We typically think of the economy as consisting of four sectors: the external sector, households, businesses, and the government. In China however it is more practical to subdivide these further into the following:

  • Creditors. Creditors are forced to absorb the losses associated with writing down the debt when the borrower defaults on its debt and restructures it with a principle or interest reduction. Much of China’s debt burden has been extended through the banking sector, however, and because the debt that must be written down exceeds the banking industry’s capital base, ultimately the cost will be passed on to some other economic sector – for example Chinese households ultimately absorbed the cost of the banking sector losses generated in the late 1990s.
  • The external sector. To pass on costs to foreigners requires that they have significantly larger exposure to China than they actually do, and would also probably require defaulting on external debt, a path Beijing is unlikely to choose to follow.

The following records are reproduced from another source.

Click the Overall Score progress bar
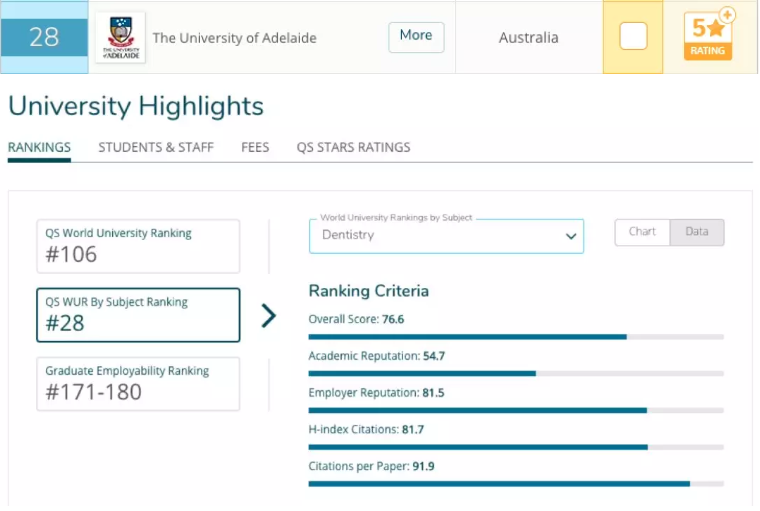The image size is (760, 511). [x=516, y=337]
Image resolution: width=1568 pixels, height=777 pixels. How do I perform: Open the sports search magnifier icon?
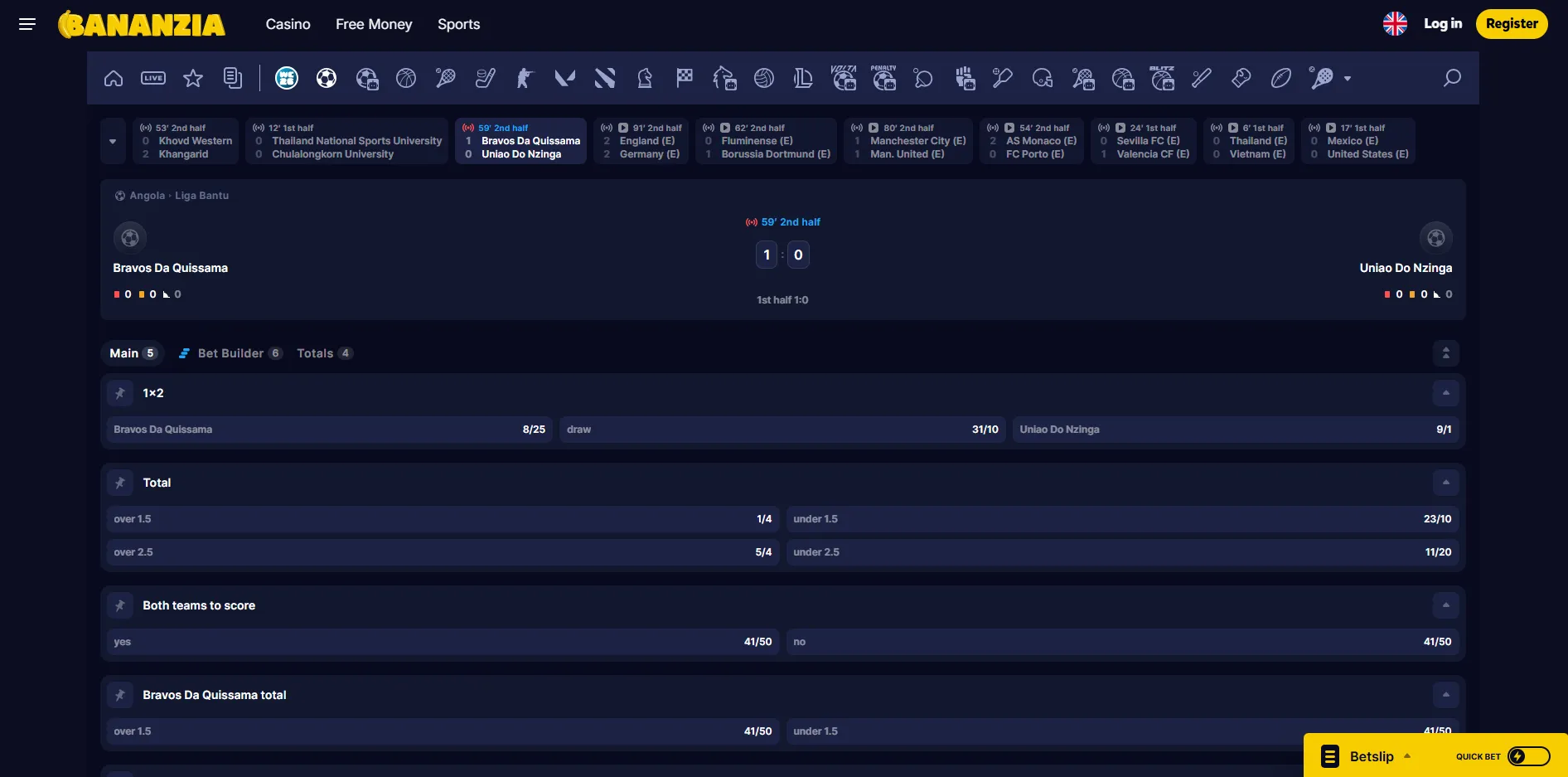pyautogui.click(x=1452, y=78)
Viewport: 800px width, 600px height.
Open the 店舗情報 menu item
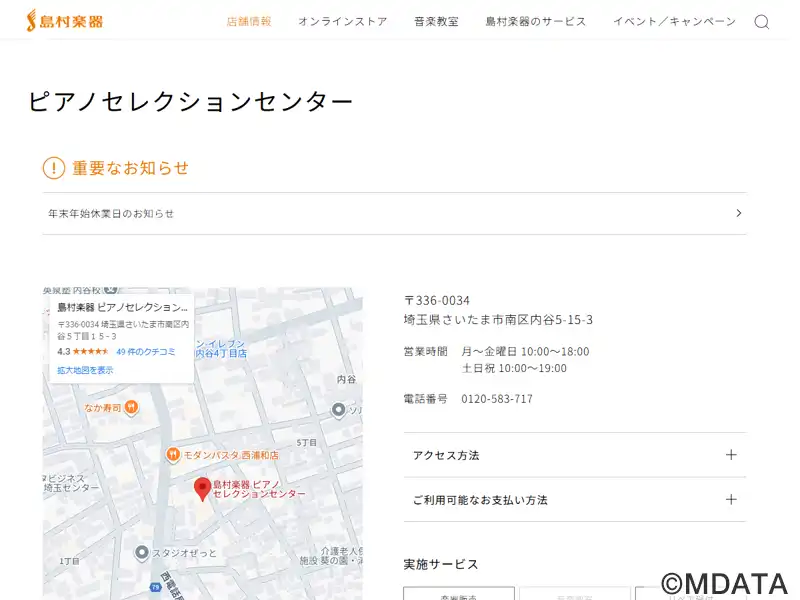point(249,21)

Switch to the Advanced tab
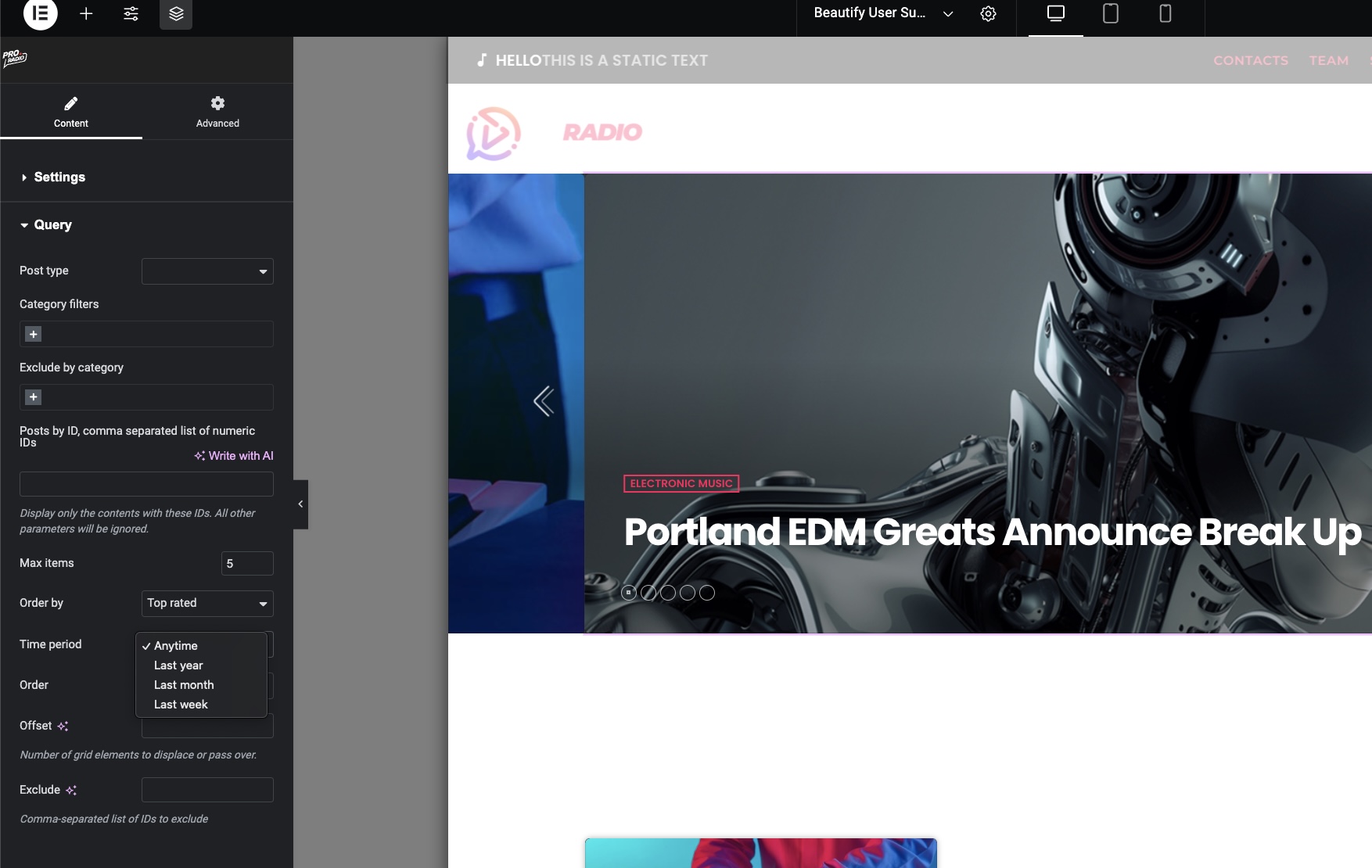217,111
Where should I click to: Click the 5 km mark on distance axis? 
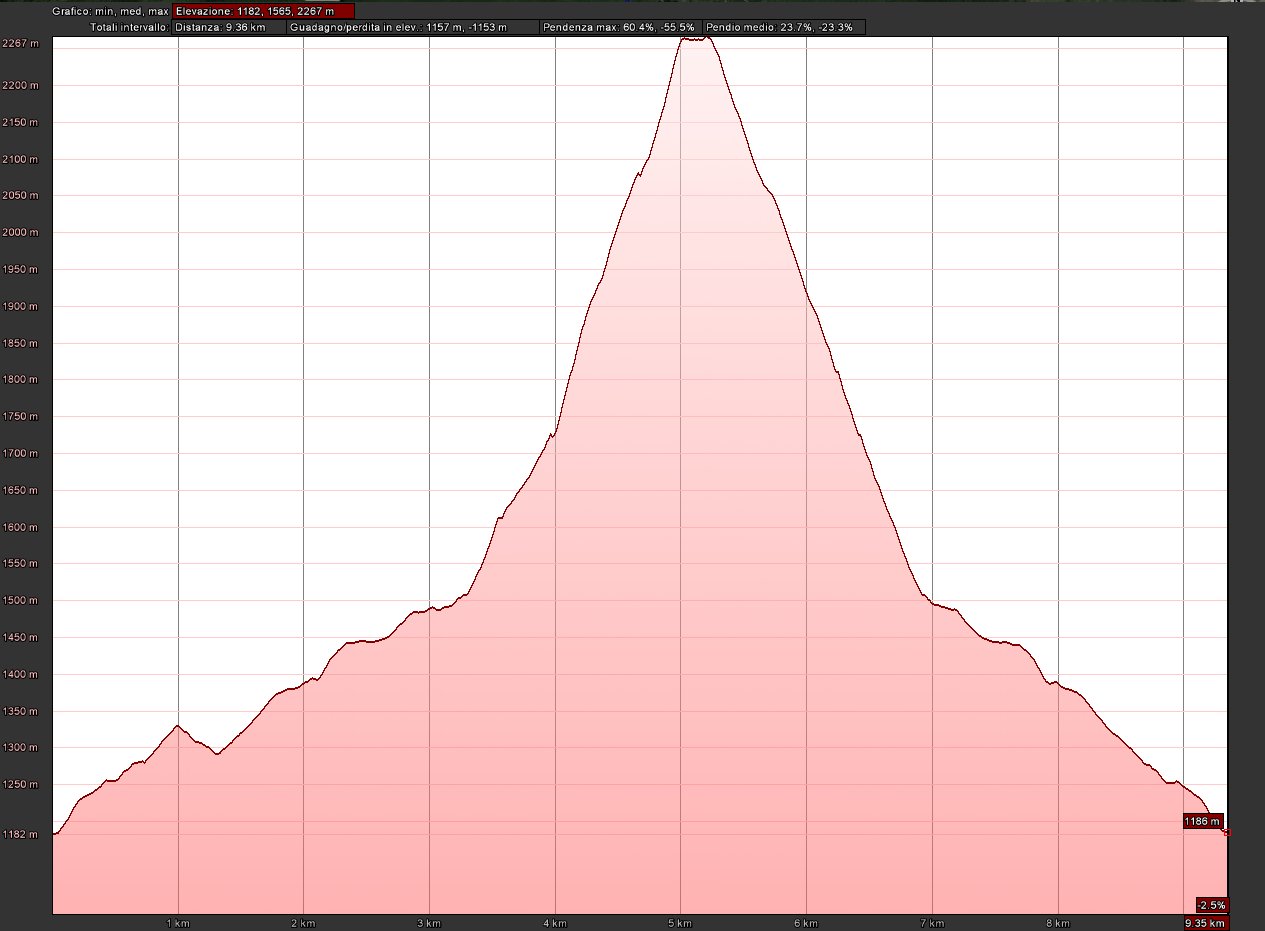tap(680, 923)
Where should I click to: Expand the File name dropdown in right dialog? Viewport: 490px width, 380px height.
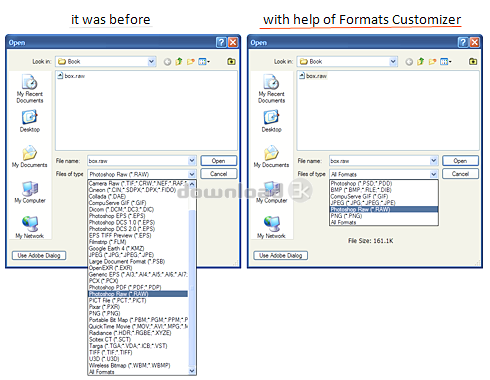tap(433, 161)
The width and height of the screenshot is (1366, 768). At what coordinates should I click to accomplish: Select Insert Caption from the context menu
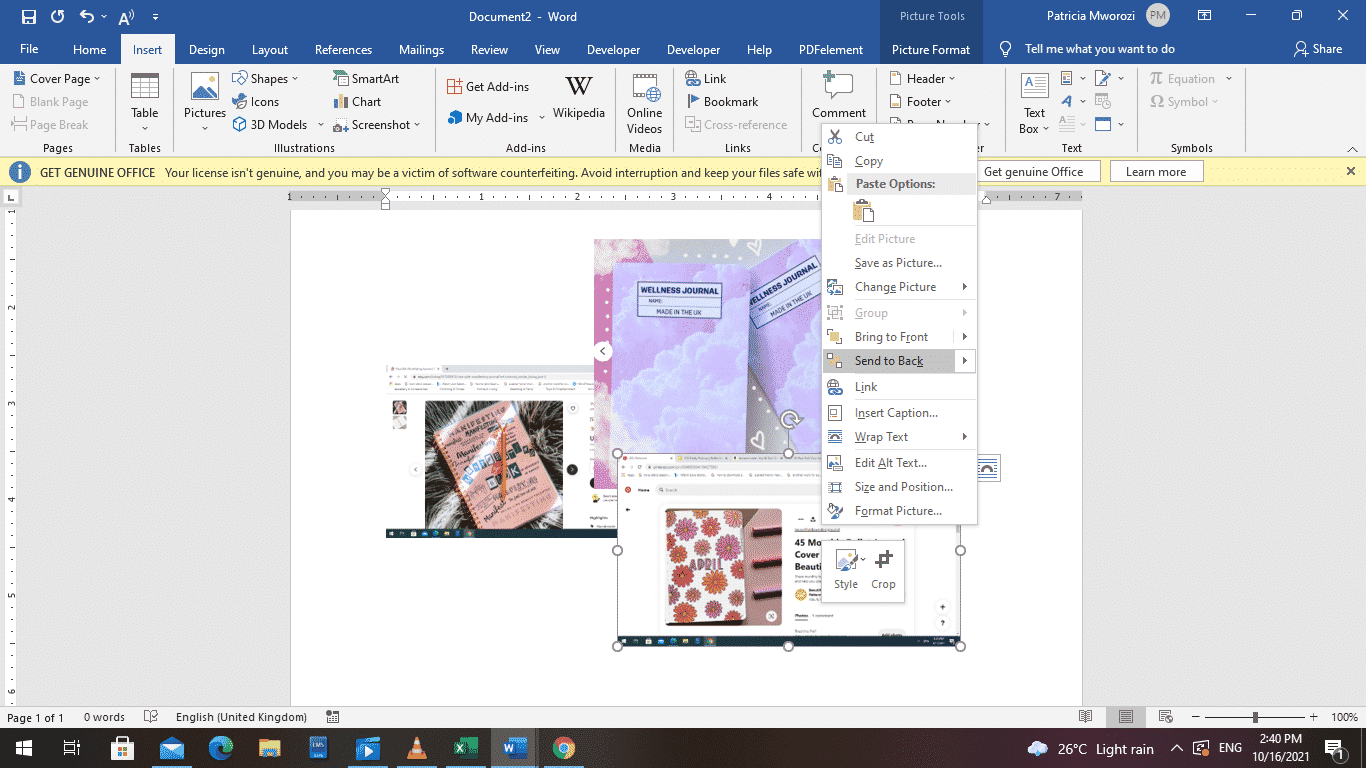[897, 412]
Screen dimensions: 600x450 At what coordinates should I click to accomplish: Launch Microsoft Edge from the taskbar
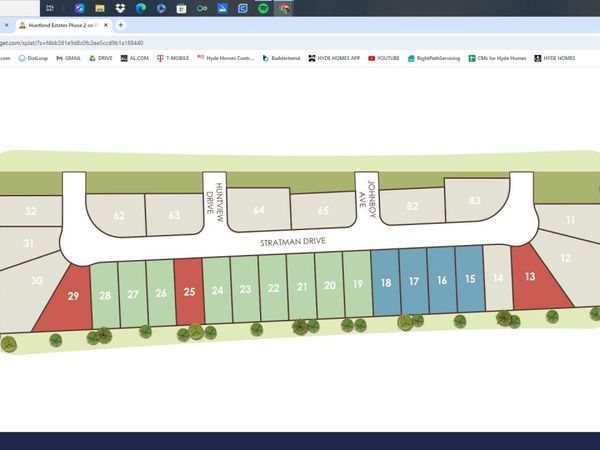[x=141, y=8]
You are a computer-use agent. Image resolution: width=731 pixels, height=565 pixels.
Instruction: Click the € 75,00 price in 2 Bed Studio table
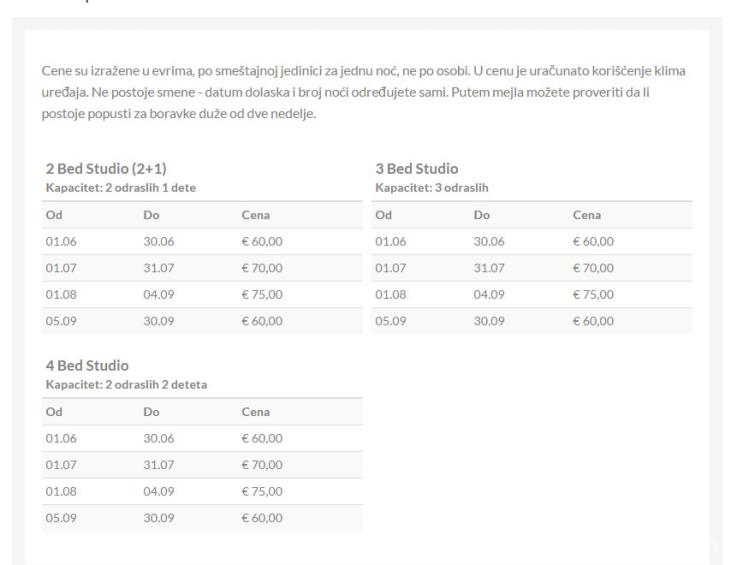tap(262, 295)
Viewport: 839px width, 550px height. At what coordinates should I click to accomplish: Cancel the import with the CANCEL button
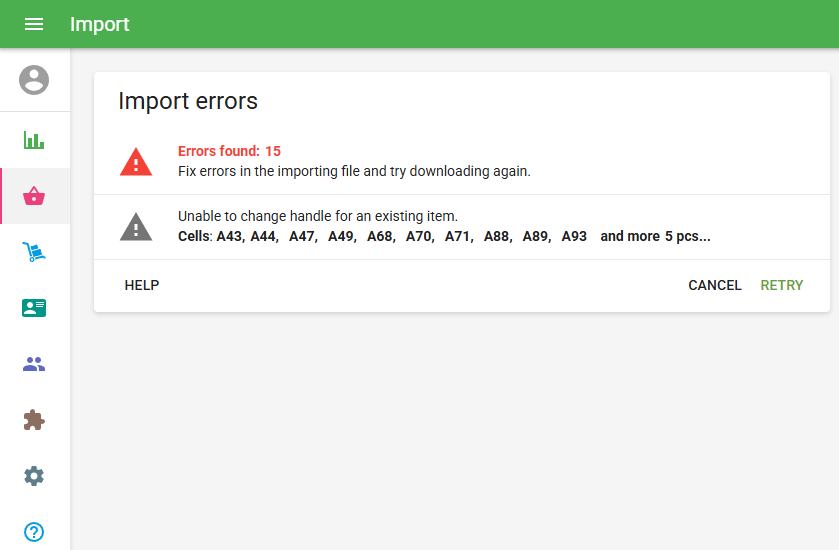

  • Ordinary households. Most banking crises, like the recent US and European crises and the Chinese banking crisis at the end of the 1990s, are resolved by hidden transfer mechanisms that pass the cost of writing down debt to households. China today however must increase household wealth, not reduce it, if consumption is to rise fast enough to allow investment to decelerate, which means ordinary households cannot be allowed to absorb the cost.
  • Wealthy households. Given high levels of income inequality, and the low propensity to consume of the wealthy, forcing them to absorb the costs of writing down debt – in the form of highly progressive income taxes, for example – is likely to be among the less costly ways economically for Beijing to pass on the costs of paying down debt. As their income or wealth is reduced, the wealthy are likely to convert most of that reduction into lower savings and very little of it into lower consumption, thus minimizing its adverse impact on domestic demand.
  • Small and medium enterprises. Chinese SMEs are among the most efficient economic entities in China and are likely to be the main source of innovation and value creation in the future. Their long-term success is vital to China’s long-term growth. Like ordinary households they should be protected from absorbing the costs of Beijing’s debt-management policies.
  • Local and provincial governments. These have amassed a considerable amount of assets whose liquidation would most efficiently absorb debt write-down costs and would entail the lowest medium and long-term economic costs, although not perhaps the lowest political costs. As their assets are liquidated, total Chinese savings will decline and Chinese consumption will remain largely unchanged, thus minimizing the adverse impact on domestic demand.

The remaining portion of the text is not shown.